-- Start DOCUMENT TEXT --

That inverter needs 400 amp hours of battery support
two pair of GC-2 is recommended.. That's 400 amp hours with 200 usable
your group 27 is 100 (bit less) with 20-25 usable.

The fridge.. Well you did not say but look at the watts and divide by 10. yes 10 that's how many amp hours it will suck off the battery. So if it sucks 200 watts then it needs 20 amps of battery power

Both Dometic. and Norcold at one time made RV-Fridges using a ultra-high effiency compressors. 35-40 watts.. at 12 volts that's a bit over 3 amps. Door closed (Seems strange to have to specify door closed but the interior light adds a major draw)


A lot of "assumptions" being made..

2Kw inverter doesn't "need" 400Ahr of "battery support" (what ever THAT means).. If you mean 400Ahr capacity, you would be dead wrong because the OP did not specify just how long are they needing to run the fridge from inverter..

-- End DOCUMENT TEXT --
-- Start RECORDS SUPPLIED --

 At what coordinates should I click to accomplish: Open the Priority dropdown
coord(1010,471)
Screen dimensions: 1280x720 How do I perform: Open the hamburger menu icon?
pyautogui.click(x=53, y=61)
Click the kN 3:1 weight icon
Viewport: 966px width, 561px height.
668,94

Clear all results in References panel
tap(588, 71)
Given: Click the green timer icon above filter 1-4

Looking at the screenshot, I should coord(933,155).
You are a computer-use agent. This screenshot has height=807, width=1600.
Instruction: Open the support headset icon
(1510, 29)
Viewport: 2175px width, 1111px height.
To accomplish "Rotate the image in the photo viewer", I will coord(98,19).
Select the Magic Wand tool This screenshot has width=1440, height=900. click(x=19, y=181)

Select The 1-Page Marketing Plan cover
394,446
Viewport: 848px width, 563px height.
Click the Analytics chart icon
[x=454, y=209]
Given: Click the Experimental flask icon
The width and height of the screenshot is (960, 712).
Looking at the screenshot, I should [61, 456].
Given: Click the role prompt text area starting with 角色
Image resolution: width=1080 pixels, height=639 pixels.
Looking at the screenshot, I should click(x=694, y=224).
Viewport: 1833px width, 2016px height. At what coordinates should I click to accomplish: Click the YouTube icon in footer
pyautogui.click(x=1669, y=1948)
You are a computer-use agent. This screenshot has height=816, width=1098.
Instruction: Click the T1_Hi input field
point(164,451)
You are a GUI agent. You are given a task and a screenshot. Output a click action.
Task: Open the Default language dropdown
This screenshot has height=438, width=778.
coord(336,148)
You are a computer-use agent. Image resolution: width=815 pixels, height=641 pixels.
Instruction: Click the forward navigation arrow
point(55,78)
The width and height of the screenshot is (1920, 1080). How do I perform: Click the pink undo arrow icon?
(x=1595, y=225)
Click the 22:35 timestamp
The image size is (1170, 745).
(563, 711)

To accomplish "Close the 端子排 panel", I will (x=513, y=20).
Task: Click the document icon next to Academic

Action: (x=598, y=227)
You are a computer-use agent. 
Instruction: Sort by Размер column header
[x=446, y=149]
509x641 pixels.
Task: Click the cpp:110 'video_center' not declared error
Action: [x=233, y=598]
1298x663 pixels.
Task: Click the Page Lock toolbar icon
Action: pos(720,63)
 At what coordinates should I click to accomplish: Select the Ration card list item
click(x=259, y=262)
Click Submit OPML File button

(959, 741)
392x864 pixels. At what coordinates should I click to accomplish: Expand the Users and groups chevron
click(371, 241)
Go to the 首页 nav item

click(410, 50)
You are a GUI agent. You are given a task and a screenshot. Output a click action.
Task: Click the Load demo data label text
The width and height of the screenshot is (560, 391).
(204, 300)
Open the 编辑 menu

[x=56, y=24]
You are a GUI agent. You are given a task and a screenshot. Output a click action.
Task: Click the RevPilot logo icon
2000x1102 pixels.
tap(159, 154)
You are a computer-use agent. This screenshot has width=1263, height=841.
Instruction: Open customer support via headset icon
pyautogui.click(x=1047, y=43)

-- End RECORDS SUPPLIED --

**SET OF TASKS**
1. Using the battery and fridge discussion, answer these:
(a) How many amp hours does the text give for a group 27 battery?
(b) What wattage range is given for the ultra-high efficiency RV fridge compressors?
(c) By what number does the text say to divide a fridge's watts to get its amp hour draw?
2. Turn the stretch of records from the start through the line containing "I will coord(98,19)." into a Markdown table with the columns Number and Record line. Give one row per line and leave out blank lines.

**EXPECTED ANSWERS**
1.
(a) 100 (a bit less), with 20-25 usable.
(b) 35-40 watts.
(c) 10.

2.
| Number | Record line |
|---|---|
| 1 |  At what coordinates should I click to accomplish: Open the Priority dropdown |
| 2 | coord(1010,471) |
| 3 | Screen dimensions: 1280x720 How do I perform: Open the hamburger menu icon? |
| 4 | pyautogui.click(x=53, y=61) |
| 5 | Click the kN 3:1 weight icon |
| 6 | Viewport: 966px width, 561px height. |
| 7 | 668,94 |
| 8 | Clear all results in References panel |
| 9 | tap(588, 71) |
| 10 | Given: Click the green timer icon above filter 1-4 |
| 11 | Looking at the screenshot, I should coord(933,155). |
| 12 | You are a computer-use agent. This screenshot has height=807, width=1600. |
| 13 | Instruction: Open the support headset icon |
| 14 | (1510, 29) |
| 15 | Viewport: 2175px width, 1111px height. |
| 16 | To accomplish "Rotate the image in the photo viewer", I will coord(98,19). |